In June, the United States Supreme Court ruled that the state of Colorado violated the Free Exercise clause of the U.S. Constitution’s first amendment when it punished Christian baker James Phillips and his Masterpiece Cakeshop for refusing to bake a custom cake to celebrate a gay couple’s wedding. It has taken me some time to sort out my thoughts on this.
First, let me say clearly that I am not claiming to speak for Christians or LGBTQ activists, Republicans or Democrats, business owners or consumers. Politically, I’m inclined toward Libertarians but my thoughts here are strictly my own.
In looking at things, I frequently try very hard to see the situation from a different perspective. In this case, I wonder what would happen if the key players were changed. “Halal” is the Arabic word that essentially means “permitted.” So Halal food is simply food that is permissible under Muslim Sharia law. Zamzam Halal International Market & Deli is just a few miles away from the bakery that is the centerpiece of the legal battle. Now suppose I walked into the Zamzam Deli and asked for pork tenderloin. Obviously, they would refuse. Would I have the right to sue them? They served others with different requests, but denied mine on religious grounds.
What’s the difference? Well first, straight white males aren’t a protected group like gays. Second, Muslims are largely (if unofficially) protected and Christians are fair game.
The Supreme Court crossed the political ideologies that lead to so many 5-4 rulings and voted 7-2 against the state of Colorado. In a summary of their opinion they said, “The laws and the Constitution can, and in some instances must, protect gay persons and gay couples in the exercise of their civil rights, but religious and philosophical objections to gay marriage are protected views and in some instances protected forms of expression.”
As someone with Libertarian inclinations who has owned several small businesses, I see two factors here. First, if I start a business I don’t want the government interfering with my decisions about who I do business with. That should be my prerogative. Second, however, if I deliberately alienate an entire section of the population I will lose not only their business but all of the people who sympathize with them.
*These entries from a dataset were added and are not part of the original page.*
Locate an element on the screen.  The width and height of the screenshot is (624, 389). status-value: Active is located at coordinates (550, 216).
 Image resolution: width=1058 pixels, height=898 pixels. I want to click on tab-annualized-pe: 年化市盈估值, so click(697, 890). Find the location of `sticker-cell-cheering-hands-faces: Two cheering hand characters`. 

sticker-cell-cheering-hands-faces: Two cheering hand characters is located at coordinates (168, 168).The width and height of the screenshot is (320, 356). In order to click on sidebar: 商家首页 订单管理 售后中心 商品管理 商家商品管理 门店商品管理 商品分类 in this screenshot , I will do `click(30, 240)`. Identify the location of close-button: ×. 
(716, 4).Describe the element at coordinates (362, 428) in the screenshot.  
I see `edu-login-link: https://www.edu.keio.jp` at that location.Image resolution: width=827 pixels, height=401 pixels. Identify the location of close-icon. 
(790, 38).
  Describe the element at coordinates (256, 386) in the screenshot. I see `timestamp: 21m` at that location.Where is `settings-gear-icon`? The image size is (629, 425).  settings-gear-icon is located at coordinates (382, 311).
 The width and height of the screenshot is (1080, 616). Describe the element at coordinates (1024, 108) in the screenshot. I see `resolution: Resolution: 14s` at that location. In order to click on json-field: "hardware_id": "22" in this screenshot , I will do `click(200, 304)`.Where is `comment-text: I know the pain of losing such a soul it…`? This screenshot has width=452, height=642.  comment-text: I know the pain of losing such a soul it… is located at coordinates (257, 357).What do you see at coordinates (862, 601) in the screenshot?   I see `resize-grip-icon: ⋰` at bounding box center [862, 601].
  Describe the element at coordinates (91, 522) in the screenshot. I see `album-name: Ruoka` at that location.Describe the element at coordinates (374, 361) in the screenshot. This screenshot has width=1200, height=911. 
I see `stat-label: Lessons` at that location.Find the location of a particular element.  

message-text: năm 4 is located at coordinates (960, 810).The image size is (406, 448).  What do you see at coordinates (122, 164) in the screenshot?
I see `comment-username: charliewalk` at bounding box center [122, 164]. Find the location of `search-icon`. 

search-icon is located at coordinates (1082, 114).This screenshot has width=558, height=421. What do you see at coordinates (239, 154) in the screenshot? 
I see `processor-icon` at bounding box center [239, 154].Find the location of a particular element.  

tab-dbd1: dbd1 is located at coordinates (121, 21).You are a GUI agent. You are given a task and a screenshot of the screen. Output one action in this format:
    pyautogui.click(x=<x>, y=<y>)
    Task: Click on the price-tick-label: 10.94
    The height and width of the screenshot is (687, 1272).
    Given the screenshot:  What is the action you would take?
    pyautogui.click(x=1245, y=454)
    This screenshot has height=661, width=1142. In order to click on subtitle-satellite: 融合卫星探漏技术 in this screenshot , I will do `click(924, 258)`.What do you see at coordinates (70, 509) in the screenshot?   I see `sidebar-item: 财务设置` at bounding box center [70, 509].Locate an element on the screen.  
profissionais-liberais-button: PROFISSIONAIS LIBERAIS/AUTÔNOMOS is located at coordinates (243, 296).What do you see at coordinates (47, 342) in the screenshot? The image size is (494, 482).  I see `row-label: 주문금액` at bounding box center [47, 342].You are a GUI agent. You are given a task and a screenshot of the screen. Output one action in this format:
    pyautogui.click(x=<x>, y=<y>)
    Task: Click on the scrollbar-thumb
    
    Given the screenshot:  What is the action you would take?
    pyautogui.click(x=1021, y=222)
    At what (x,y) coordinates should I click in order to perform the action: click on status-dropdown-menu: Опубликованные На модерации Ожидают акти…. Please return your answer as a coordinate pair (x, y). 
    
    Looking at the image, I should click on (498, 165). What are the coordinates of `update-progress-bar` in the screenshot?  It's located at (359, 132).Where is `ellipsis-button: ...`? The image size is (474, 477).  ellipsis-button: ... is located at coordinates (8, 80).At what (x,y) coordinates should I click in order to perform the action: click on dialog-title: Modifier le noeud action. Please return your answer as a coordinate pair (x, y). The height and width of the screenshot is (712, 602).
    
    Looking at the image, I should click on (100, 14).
People can—and should—vote with their wallets, by doing business with those with whom they feel most comfortable. In other words, I support the bakery’s right to design only the kinds of cakes they want, and I support the right of the LGBTQ community and their sympathizers to boycott (not attack) that bakery. But there must be limits to this line of thought.
In this case, I don’t see any real harm to the customers not given custom service. The truth is that there are many other bakeries in a small radius who were delighted to help them. To me, this feels more like a power play to force that one business to accept their point of view.
However, we live in an age of acceptance. If someone tried to open a restaurant for whites only today, they would lose not only the business of people of color, they would lose the business of the vast majority of the population (including me) because we stand against bigotry and don’t want to go to a place filled with bigots. On the other hand, if this was a time when most businesses were biased against any group, then there would be more tangible harm because that group’s access to the goods or services would be limited. That’s why the legal concept of protected groups must exist—though we may disagree on which groups deserve that status.
In this situation, I’m unhappy with two sides of the original case. I’m unhappy with Colorado trying to force people to violate their religious beliefs, and I’m unhappy with the couple who created a huge legal battle to try to force others to accept their beliefs. Liberals and conservatives, listen up: You can never force others to agree with you. You can certainly pass legislation to keep them from harming you, but please stop trying to insist that the whole world think the way you do. It isn’t going to happen, and you’re adding to the angry polarization in our country. When did we lose our ability to disagree, but still respect and love?